Después vinieron las clases de arte: música, poesía y filosofía. Aquí, Aegon encontró cierto consuelo. Aunque no era un gran amante de los versos, había algo relajante en la cadencia melódica de la poesía yi-tiense, en la forma en que pintaba imágenes de montañas, ríos y anhelos no expresados.

Un poema en particular se le quedó grabado:

Un poema en particular se le quedó grabado:
"El sauce se dobla, pero no se rompe,
Sus ramas trazan el abrazo del cielo.
Al ceder, encuentra su fuerza;
En la quietud, conquista la tormenta".

Pensó en su madre mientras escuchaba, en lo a menudo que se doblegaba bajo el peso de su fe y su deber, y se preguntó si ella también encontraba fuerza en ceder.

Cuando caía la noche y se encendían los faroles del palacio, Aegon solía estar demasiado agotado para pensar.

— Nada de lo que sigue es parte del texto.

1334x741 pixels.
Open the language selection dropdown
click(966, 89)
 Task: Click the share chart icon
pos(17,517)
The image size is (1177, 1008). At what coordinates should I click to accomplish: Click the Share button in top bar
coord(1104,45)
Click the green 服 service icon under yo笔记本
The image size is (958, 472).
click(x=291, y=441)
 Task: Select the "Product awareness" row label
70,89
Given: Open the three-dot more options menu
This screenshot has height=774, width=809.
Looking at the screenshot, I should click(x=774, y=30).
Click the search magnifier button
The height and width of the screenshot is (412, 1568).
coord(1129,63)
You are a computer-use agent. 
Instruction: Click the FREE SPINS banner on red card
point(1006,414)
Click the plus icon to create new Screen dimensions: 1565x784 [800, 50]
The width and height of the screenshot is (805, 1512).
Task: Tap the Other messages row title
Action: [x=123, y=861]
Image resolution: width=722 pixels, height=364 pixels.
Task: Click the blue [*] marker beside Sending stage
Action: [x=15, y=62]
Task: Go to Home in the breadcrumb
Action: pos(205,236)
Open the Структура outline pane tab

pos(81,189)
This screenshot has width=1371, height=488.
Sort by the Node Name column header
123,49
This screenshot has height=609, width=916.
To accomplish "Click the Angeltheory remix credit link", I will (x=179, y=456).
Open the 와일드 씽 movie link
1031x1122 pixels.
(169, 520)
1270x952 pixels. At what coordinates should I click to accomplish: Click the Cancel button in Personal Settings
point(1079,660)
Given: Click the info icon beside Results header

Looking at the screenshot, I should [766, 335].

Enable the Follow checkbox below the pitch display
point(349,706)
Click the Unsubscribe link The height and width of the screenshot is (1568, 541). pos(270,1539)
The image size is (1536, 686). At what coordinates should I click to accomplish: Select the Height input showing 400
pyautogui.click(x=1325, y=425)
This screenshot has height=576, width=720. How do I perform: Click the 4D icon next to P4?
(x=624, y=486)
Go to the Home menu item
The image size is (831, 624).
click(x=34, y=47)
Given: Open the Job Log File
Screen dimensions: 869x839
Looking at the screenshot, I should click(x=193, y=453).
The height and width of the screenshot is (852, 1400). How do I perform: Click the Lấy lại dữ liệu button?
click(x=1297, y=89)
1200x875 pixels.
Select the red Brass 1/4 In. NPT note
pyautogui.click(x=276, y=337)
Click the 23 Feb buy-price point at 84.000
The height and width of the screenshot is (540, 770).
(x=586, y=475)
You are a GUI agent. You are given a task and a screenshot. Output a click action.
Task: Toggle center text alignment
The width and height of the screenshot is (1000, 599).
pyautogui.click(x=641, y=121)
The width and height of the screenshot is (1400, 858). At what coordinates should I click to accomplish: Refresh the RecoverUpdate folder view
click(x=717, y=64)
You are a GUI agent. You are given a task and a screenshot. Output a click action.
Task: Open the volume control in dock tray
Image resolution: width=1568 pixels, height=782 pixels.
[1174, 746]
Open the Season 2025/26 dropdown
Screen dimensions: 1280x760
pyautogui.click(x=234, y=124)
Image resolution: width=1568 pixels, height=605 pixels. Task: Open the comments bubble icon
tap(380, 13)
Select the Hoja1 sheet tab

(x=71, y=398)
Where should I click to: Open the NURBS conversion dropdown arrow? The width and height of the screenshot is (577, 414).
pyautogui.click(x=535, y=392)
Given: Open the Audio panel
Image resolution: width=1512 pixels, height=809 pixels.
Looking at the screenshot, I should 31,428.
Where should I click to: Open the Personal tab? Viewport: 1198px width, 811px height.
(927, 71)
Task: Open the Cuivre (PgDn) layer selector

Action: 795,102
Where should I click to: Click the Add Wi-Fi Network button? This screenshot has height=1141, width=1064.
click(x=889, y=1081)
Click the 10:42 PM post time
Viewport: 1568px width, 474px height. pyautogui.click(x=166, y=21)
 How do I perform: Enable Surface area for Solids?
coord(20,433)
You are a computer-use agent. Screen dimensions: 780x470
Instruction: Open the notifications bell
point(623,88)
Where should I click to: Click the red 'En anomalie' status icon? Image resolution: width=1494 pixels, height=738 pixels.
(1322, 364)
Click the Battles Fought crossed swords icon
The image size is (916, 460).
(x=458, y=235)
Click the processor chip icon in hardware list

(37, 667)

Sin embargo, cada noche, mientras yacía en su cama, mirando el techo pintado -dragones y estrellas girando en una danza cósmica-, su mente se agitaba. Yi-Ti era una tierra de contradicciones, un lugar donde lo imposible parecía respirar y caminar entre los hombres.

Tal vez, pensó una noche, aferrando su estrella de siete puntas bajo las sábanas, el mundo sea mucho más grande de lo que los Siete Reinos me enseñaron.


Fin del capítulo 1.

Bueno, creo que últimamente estoy reescribiendo viejas ideas, pero con conceptos diferentes.

Canción de Hielo y Fuego y Dragon Ball, para ver cómo se combinan sin salirse de la lógica de ninguna de ellas. Pero no esperen que sea más fiel a una que a otra, es un fanfic.

Si vieron la serie HOTD y son Team Black, esta obra no es para ustedes, y si son Team Green tampoco. Todos son unos hipócritas. Aquí somos el Team Saiyan.